Any video processing involves a lot of pixels and therefore a lot a bitwise comparisons. Keeping the data movement to a minimum is the trick. Typical microprocessors and DSPs move data into and out of on-chip registers to do their comparison or arithmetic work, and those to-and-fro transactions burn up time as well as energy. Movidius focused its attention on minimizing motion (ironically enough), so the SHAVE processor cores in Myriad 2 use a unique (and mostly secret) method of sharing data without a lot of gratuitous back and forth.

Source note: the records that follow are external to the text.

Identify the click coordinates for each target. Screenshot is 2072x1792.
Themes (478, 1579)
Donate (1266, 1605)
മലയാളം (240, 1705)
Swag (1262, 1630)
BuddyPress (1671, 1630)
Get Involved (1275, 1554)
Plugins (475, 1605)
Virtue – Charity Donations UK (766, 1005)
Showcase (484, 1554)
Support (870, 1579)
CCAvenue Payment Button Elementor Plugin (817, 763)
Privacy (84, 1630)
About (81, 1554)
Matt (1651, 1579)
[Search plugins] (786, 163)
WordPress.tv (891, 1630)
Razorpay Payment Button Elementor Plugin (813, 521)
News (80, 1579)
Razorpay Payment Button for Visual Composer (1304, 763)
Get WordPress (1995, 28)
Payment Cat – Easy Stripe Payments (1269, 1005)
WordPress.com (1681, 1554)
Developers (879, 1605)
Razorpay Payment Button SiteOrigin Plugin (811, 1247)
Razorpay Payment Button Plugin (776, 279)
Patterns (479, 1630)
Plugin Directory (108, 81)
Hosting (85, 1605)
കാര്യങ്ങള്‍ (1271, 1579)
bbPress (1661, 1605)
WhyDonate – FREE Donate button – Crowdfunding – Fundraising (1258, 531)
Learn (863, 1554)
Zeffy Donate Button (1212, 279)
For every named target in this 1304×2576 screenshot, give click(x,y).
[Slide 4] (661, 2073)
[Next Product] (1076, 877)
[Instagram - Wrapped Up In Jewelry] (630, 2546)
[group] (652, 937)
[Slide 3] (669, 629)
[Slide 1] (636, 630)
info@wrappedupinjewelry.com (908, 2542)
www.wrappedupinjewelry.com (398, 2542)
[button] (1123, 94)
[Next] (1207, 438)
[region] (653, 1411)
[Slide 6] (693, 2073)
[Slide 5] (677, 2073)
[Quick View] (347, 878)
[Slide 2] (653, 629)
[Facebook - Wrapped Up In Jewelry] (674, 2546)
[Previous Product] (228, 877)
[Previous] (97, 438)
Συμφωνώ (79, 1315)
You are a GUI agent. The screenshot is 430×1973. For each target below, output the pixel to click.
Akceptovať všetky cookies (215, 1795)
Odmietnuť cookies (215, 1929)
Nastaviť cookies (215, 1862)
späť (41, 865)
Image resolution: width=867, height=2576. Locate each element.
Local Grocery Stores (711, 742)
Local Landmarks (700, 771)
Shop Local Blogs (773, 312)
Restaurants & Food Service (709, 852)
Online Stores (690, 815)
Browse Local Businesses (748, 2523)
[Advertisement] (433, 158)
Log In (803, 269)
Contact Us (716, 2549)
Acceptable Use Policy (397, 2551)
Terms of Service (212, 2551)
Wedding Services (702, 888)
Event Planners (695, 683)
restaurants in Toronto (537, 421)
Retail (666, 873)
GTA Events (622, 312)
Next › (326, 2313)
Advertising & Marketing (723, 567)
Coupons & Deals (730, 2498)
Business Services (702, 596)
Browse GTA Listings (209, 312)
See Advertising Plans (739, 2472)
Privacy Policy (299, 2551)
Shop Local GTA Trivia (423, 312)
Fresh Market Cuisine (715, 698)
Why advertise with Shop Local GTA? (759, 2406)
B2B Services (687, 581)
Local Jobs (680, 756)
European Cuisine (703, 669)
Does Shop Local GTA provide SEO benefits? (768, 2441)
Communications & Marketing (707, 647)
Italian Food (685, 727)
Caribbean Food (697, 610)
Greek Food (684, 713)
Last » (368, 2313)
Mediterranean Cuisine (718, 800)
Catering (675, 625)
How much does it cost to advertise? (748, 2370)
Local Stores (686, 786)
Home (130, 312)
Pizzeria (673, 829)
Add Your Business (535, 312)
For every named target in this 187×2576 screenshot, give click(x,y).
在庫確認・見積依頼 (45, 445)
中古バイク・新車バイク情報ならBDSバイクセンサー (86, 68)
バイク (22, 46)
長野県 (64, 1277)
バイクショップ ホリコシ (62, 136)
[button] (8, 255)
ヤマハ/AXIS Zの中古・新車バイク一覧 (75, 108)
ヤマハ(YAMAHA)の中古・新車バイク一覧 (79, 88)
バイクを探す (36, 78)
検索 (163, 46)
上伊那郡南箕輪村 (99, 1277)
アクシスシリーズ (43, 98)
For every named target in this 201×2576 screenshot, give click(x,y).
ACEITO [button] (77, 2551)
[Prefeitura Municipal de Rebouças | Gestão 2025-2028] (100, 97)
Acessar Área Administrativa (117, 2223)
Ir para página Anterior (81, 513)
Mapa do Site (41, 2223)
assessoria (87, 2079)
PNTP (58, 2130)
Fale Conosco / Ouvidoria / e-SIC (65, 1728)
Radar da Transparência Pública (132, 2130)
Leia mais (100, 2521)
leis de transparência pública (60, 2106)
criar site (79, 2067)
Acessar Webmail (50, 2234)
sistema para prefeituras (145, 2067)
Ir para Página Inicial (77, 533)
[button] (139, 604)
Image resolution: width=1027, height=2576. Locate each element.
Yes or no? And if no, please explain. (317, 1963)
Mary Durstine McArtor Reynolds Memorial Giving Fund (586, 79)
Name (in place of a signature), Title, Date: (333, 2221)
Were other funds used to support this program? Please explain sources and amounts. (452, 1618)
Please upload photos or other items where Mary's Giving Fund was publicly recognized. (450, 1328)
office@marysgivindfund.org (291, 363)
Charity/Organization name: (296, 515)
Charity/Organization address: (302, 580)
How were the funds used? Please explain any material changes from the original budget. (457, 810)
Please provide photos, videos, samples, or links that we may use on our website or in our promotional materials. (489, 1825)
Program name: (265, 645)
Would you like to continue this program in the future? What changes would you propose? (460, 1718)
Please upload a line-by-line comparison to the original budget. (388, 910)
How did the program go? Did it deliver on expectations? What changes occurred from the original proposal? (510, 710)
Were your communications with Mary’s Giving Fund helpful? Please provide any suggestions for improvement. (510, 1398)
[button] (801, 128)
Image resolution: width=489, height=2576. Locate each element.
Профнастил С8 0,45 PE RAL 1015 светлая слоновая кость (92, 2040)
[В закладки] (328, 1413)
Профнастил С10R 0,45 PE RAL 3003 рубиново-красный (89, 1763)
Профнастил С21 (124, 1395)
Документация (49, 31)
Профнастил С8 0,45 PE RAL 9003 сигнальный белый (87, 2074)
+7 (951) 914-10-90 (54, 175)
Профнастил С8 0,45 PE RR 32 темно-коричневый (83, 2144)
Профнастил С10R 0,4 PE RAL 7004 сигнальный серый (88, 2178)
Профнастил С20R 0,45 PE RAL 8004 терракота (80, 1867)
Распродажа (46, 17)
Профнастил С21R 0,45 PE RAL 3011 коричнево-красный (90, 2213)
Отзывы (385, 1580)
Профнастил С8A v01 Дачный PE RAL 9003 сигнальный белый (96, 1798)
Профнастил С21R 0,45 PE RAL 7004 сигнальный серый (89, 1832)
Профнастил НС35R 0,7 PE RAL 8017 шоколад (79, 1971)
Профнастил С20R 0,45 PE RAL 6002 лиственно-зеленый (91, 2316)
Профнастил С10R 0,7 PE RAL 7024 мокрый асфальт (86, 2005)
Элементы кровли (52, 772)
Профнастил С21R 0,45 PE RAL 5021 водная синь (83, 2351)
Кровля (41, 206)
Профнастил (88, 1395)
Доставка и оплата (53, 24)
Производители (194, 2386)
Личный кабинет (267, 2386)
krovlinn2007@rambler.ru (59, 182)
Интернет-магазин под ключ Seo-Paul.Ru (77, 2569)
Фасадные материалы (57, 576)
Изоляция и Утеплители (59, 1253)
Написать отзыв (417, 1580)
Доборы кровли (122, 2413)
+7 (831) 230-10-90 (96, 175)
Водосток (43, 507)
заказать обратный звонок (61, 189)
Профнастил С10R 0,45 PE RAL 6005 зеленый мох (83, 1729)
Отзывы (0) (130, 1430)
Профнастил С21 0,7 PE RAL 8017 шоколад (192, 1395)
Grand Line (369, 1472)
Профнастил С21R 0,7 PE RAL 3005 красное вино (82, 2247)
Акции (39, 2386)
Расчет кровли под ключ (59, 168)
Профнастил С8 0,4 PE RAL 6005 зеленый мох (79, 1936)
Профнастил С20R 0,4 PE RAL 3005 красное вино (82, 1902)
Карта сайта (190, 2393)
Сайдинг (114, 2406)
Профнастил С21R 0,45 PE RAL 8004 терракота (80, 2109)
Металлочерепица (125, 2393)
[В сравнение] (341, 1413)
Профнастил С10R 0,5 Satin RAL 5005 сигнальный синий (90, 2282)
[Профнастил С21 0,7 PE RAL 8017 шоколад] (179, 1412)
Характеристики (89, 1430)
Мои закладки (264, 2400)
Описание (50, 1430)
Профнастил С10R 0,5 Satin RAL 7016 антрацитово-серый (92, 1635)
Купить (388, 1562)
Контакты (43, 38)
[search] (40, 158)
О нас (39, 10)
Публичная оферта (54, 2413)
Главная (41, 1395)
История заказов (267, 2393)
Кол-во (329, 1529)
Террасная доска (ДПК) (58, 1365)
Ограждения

As a result, the company says Myriad 2 delivers a 20-fold improvement in “processing efficiency” over its predecessor. Okay… but what exactly is processing efficiency and how do you measure it? Are we talking MIPS/watt, operations/second, furlongs/fortnight, or what? The metrics can be a bit vague, but the company explained that the 20x improvement was in “energy consumed per function,” and was therefore a ratio of work performed over energy consumed. “Think joules, not watts,” they suggested.

That’s fair. Most Myriad 2 applications will be in mobile devices (isn’t everything?), and that means battery power. Which means efficiency is almost as important as all-out performance. Yes, real-time video processing is hard, but if it eats up all my battery before I complete that awesome flying-squirrel-suit jump off of El Capitan, what good is it?

Programming Myriad 2 won’t be easy. Coding multicore processors never is, but Movidius gives you a head start with a bunch of prewritten routines along with its vectorizing compiler.

So whether you’re into surgery or selfies, surveillance or speeding tickets, Myriad 2 will likely play a part in it. Smile for the ubiquitous cameras.